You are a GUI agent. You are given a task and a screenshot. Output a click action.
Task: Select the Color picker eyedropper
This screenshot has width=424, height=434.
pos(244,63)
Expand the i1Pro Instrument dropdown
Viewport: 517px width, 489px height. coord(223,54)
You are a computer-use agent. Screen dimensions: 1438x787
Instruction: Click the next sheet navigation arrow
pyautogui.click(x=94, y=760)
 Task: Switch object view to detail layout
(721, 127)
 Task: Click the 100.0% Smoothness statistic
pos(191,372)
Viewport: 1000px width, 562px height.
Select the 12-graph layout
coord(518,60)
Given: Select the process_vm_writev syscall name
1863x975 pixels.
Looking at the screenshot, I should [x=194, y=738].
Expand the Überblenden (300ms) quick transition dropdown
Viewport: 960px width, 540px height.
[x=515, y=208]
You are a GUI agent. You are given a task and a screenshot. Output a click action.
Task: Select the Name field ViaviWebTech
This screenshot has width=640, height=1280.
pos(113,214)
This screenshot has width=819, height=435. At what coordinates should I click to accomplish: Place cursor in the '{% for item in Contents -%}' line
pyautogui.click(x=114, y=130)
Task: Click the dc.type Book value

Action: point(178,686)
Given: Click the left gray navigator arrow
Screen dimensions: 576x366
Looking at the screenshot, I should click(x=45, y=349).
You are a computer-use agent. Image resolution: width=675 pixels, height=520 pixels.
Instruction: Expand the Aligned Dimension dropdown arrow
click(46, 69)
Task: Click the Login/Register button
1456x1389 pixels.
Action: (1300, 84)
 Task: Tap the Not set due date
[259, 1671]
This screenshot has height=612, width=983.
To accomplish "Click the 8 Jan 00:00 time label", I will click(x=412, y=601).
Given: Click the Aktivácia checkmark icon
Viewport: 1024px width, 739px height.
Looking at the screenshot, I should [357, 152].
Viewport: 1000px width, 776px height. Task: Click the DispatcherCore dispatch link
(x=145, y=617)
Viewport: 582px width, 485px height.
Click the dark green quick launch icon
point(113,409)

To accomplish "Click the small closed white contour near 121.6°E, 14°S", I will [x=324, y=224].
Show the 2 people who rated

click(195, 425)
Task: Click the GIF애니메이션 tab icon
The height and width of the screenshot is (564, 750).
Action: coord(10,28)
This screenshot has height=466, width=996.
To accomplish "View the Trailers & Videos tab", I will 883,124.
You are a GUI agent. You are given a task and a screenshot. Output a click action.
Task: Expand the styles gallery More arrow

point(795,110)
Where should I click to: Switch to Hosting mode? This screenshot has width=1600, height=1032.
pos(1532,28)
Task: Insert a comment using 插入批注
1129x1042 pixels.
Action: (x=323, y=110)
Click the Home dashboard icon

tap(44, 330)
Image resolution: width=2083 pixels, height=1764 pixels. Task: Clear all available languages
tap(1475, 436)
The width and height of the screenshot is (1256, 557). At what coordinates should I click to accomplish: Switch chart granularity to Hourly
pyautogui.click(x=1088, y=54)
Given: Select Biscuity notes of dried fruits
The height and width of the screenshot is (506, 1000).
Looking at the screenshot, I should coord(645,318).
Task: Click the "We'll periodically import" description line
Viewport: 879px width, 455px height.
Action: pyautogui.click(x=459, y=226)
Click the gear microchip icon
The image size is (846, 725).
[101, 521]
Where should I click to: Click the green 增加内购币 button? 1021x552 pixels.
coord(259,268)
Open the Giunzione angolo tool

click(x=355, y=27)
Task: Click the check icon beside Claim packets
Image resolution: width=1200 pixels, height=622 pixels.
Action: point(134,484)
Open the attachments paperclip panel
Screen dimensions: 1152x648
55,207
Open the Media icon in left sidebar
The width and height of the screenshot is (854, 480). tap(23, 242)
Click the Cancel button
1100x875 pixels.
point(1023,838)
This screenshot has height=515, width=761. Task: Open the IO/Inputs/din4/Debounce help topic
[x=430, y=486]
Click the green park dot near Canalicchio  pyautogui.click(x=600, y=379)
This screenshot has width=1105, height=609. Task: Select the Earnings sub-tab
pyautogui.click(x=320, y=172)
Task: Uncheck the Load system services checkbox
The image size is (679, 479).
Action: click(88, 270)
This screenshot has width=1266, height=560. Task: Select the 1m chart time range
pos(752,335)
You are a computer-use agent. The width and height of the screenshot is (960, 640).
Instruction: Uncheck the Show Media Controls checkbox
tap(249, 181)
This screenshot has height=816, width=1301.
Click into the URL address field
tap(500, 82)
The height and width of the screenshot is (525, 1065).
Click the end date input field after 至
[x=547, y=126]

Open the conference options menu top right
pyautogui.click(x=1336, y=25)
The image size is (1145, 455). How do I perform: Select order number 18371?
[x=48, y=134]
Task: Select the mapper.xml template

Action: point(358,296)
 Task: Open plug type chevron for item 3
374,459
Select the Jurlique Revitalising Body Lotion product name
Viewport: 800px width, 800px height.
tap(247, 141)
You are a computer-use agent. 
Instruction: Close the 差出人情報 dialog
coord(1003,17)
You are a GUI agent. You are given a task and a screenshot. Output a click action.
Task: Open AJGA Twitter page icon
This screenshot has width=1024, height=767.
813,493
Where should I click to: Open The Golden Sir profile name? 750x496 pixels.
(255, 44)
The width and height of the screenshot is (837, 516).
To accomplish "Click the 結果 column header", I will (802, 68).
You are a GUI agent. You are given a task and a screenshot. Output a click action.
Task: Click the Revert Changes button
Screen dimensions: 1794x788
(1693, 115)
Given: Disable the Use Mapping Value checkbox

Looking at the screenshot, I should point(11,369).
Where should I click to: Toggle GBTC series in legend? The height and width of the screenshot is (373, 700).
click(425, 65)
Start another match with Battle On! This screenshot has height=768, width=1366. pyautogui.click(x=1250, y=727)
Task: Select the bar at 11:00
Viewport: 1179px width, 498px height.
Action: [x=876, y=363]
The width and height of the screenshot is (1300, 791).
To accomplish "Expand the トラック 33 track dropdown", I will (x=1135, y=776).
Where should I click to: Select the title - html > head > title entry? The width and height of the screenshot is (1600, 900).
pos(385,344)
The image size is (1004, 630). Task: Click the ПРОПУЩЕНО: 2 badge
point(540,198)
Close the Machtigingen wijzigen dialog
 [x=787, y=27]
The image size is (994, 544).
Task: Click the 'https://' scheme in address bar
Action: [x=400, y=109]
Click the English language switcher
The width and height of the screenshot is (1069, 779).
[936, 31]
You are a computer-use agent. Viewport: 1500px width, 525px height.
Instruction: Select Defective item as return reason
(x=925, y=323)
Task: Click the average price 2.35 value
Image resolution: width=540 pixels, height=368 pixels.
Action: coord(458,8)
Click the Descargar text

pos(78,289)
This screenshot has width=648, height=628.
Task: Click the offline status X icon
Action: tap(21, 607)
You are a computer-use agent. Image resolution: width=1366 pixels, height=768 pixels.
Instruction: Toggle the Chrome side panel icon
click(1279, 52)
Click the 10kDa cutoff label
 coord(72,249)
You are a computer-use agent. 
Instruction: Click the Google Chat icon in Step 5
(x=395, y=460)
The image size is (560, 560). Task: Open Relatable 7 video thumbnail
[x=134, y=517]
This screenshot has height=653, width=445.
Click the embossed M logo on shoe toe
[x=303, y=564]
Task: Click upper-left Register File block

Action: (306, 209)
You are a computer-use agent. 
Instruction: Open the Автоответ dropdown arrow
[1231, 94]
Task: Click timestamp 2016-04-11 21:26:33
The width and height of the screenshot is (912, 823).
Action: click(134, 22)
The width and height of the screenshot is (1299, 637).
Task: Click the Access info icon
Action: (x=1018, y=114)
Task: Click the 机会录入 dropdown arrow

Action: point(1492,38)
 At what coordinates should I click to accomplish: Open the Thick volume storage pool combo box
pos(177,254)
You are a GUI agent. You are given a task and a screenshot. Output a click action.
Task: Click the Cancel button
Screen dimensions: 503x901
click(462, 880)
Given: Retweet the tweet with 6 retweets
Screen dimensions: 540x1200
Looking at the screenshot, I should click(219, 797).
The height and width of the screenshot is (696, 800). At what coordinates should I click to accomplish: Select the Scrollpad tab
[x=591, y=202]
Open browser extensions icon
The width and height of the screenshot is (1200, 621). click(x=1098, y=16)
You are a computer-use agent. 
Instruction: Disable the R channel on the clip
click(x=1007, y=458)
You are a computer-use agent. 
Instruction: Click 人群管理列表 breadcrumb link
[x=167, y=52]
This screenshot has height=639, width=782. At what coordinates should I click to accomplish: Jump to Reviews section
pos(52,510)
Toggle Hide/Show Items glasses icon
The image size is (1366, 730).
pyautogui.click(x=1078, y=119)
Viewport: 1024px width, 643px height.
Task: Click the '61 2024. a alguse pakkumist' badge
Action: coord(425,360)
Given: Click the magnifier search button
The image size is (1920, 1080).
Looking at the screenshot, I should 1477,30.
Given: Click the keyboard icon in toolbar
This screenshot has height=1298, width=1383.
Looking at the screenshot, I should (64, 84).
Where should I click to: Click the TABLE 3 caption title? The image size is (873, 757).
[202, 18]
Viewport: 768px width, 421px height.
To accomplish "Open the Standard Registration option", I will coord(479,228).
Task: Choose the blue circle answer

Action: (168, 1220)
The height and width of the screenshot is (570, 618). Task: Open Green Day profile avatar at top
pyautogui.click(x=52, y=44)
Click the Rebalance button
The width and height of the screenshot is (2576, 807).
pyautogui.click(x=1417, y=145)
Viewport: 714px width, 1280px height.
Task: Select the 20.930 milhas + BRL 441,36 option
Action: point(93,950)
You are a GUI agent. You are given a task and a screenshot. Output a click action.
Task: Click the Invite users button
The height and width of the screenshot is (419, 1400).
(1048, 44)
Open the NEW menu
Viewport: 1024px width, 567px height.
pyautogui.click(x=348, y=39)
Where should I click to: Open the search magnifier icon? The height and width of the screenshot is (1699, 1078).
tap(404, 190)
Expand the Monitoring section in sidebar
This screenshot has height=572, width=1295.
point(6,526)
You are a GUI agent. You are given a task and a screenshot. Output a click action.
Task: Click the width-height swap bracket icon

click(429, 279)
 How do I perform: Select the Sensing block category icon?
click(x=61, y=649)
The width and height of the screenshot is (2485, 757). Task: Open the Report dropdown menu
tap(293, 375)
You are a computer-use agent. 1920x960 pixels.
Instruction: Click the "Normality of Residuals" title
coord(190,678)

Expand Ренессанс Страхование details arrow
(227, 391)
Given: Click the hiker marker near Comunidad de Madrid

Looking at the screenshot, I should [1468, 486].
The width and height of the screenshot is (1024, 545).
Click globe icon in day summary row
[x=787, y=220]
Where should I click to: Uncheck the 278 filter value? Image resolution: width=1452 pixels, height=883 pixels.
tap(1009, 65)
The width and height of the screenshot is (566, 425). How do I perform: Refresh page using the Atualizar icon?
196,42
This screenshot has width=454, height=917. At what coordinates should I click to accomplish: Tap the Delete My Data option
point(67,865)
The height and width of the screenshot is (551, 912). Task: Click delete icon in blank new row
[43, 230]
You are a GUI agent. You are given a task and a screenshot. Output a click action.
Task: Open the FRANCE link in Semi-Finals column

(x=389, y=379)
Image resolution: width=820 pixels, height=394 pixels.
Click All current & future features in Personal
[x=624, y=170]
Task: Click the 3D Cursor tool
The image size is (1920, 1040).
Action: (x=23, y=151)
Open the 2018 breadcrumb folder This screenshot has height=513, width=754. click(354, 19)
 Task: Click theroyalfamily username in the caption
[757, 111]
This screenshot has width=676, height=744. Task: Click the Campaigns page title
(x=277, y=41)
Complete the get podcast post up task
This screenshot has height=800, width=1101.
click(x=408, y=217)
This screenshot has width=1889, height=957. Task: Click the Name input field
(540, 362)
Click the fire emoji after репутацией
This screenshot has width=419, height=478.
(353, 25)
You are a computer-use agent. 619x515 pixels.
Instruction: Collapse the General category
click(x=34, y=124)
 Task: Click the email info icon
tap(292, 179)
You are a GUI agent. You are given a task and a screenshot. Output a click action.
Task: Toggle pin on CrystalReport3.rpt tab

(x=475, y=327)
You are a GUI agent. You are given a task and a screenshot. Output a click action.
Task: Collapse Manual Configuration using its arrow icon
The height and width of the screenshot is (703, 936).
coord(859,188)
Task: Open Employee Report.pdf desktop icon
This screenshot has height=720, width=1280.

◇ ◇ ◇ ◇ ◇

Collect every line with the string "Cancel" from the records, and copy each.

Exercise solution |
Click the Cancel button
Task: Click the Cancel button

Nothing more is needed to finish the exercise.